Im Interview erzählt Andreas Barth außerdem, wie er das 49-Euro-Ticket beurteilt. Zudem spricht er darüber, was er davon hält, dass die Bahn laut einer neuen EU-Verordnung in Zukunft kein Geld mehr zurückerstatten muss, wenn etwa Extremwetter oder Personen auf den Gleisen – also Umstände, die das Unternehmen nicht beeinflussen kann – an einer Verspätung schuld waren.

Das komplette Gespräch kannst du hier hören:

  • Andreas Barth im Interview
    Das komplette Gespräch zum Anhören
  • Die Privatisierung der Bahn
    egoFM Reflexikon


Mögliche Ursprünge der Probleme bei der Deutschen Bahn 

Die Privatisierung der Bahn wird häufig als großer Fehler der Vergangenheit bezeichnet, dabei war das eigentlich der Versuch, die Bahn zu reformieren. Nach der Wiedervereinigung hatte Deutschland zwei Staatsbahnen: die Deutsche Bundesbahn im Westen und die Deutsche Reichsbahn im Osten. Das Schienennetz galt damals als marode und unvollständig – auch wegen der Teilung des Landes. Mit der Bahnreform wurde das Bahnwesen zum 1. Januar 1994 neu geordnet.

Beide wurden zur privatrechtlichen Deutsche Bahn AG fusioniert. Diese gehörte ab diesem Zeitpunkt allerdings zu 100 Prozent dem Bund. 

Die Argumente für eine Privatisierung lauteten: mehr Wettbewerb führe zu mehr Effizienz und damit zu besseren Leistungen für die Kund*innen. Außerdem würden die öffentlichen Haushalte damit entlastet. Die Kritik daran richtet sich vorwiegend auf geringeren politischen Einfluss. So hätte die Politik weniger Möglichkeiten für Sanktionen und könnte Subventionen schlechter steuern. Eine Folge – so die Befürchtung – könnte der Rückgang des Regionalverkehrs sein, weil der nicht genügend Profit abwirft. Wer in diesem Streit recht hat, ist schwer zu sagen – es gibt beim Blick auf andere Länder Positiv- und Negativbeispiele für privatisierte und Staatsbahnen.

Klar ist: Anfang 1994 hatte die Bahn noch rund 350.000 Mitarbeiter*innen. Diese Zahl wurde über die Jahre quasi halbiert und nicht rentable Strecken und Bahnhöfe wurden stillgelegt.
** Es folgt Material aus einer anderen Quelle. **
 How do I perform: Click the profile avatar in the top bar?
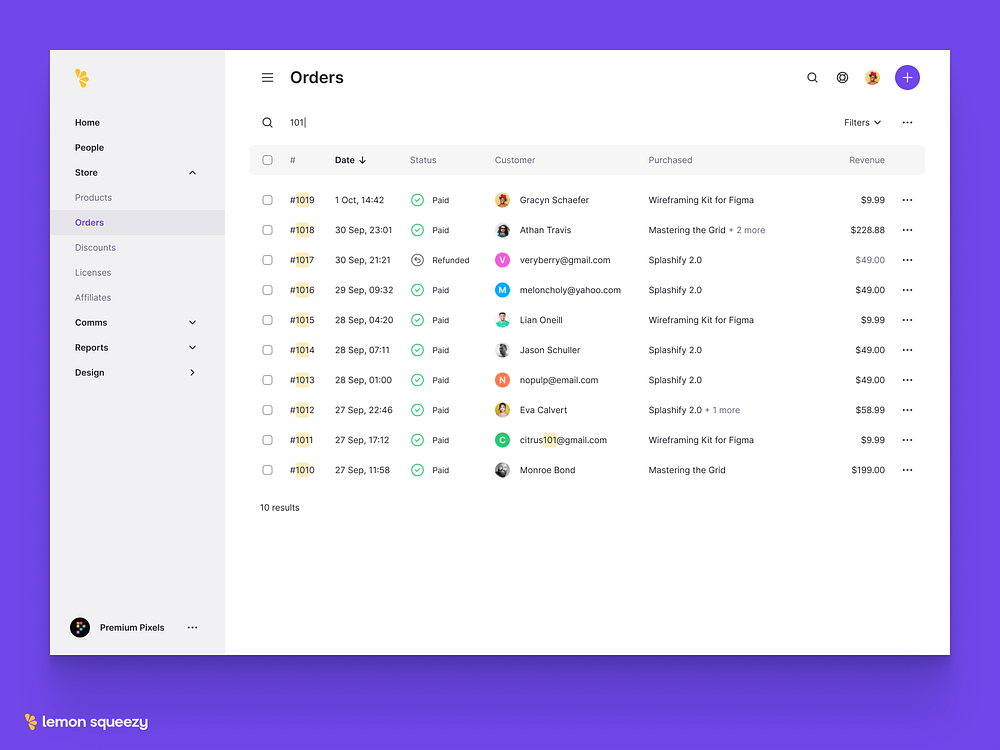(x=872, y=77)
Aber zur Wahrheit gehört auch: neue Hochgeschwindigkeitsstrecken wurden gebaut und mittlerweile steigt auch wieder die Zahl der Beschäftigten.
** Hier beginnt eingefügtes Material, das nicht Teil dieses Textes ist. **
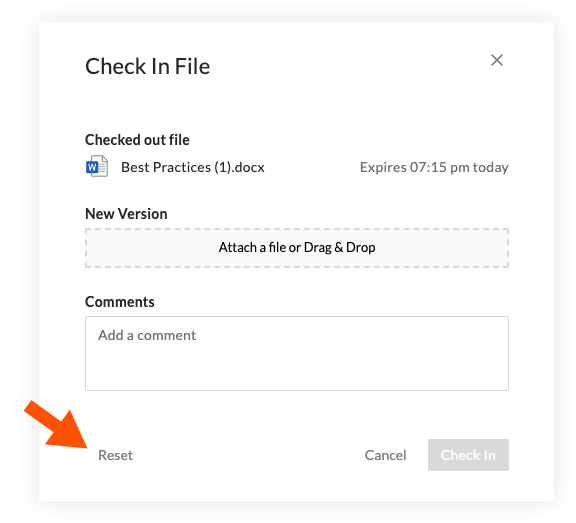Click the Drag & Drop text
Screen dimensions: 576x523
[x=339, y=248]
1999 dann folgte die zweite Stufe der Bahnreform.

Fünf eigenständige AGs unter dem Dach einer Holding wurden gegründet. So entstanden zum Beispiel die DB Regio AG für den Nahverkehr oder DB Cargo für die Gütersparte. Danach sollte der umstrittenste Schritt folgen: der Gang an die Börse und damit eine teilweise Privatisierung. Den Kritiker*innen, die teilweise sogar mit dem Grundgesetz argumentierten, kam die Finanzkrise 2008 dazwischen. Wegen der deutlich geringer erwarteten Erlöse stoppte Finanzminister Peer Steinbrück den Börsengang. Seitdem ist dieser – eigentlich vorgesehene Schritt – nicht mehr angegangen worden.